Untuk promosi ini "Bata menyediakan biaya 2% dari target
penjualan setahun," kata menejer penjualan H. Hadiyin Rifaie
kepada A. Muthalib dari TEMPO, pekan lalu. Demam berlari yang
berjangkit dewasa ini menurut Hadiyin "hanya sedikit pengaruhnya
pada pemasaran." Produksi tak mungkin dinaikkannya lagi. "Tujuh
juta pasang itu sudah maksimal," katanya.

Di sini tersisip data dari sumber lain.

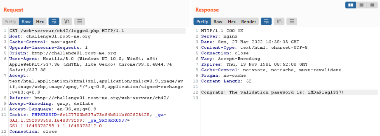
Task: Open the Response Render tab
Action: click(x=249, y=21)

Diperkirakan dari seluruh penduduk Indonesia yang memakai alas
kaki baru sekitar 90 juta. Dari jumlah itu saham sepatu Bata di
pasaran 10%. Masih tergolong kecil dibandingkan potensi pasar
yang ada. Maka untuk mengembangkan usahanya itu PT Bata
merencanakan mendirikan pabrik baru di daerah. Di komplek
pabrik Bata di sebelah Taman Makam Pahlawan Kalibata seluas 90
Ha itu mereka tak diperkenankan mendirikdn pabrik baru.

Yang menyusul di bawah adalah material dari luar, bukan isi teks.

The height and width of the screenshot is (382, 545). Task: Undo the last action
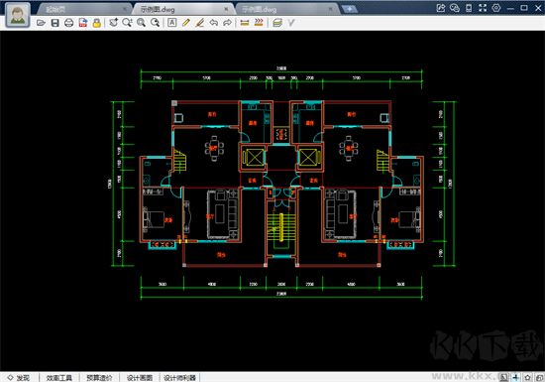point(213,23)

Pilihannya munykin jatuh ke Surabaya.
Di kalangan Pasar Modal disebut-sebut dalam rangka perluasannya
itu. Bata juga akan memasyarakatkan saham-sahamnya. "Kalau nanti
go public itu semata-mata karena mengikuti aspirasi rakyat dan
pemerintah," ujar Sumampouw.
Sebagai PMA, Bata dilarang menjual langsung ke pasar. Maka Bata
menunjuk 25 penyalur khusus (depot) yang menjual berdasarkan
sistim konsinyasi. Selain itu Bata mempunyai 30 distributor yang
membeli kontan dari pabrik dan sekitar 170 toko pengecer yang
tersebar di seluruh Indonesia. Dulu, sebelum 1 Januari 1978,
sejumlah toko dan para penyalur itu, menurut Hadiyin, izin
dagangnya atas nama Bata. Tapi sejak Januari 1978 izinnya
"dipindahkan" kepada para penyalur. "Penyalur dan toko-toko itu
sama sekali bukan karyawan Bata. Mereka hidup dari komisi
penjualan," kata Sumampouw. "Tapi mereka dibantu Bata, misalnya
dalam memodernisasi toko, kontrol stok, latihan pemasaran maupun
tatamuka dan display.
Tapi selain memproduksi sendiri, Bata juga pernah mengimpor
sepatu Bata buatan Itali sekitar 1975-1978, sekitar 15.000
pasang, yang harganya 2 kali lipat dari buatan loka]. Prinsip
Bata di Indonesia, menurut Sumampouw "membikin sepatu yang
harganya bisa dijangkau rakyat." Namun harga sepatu kulit
keluaran Kalibata seharga itu Rp 12.000 tak bisa disebut murah.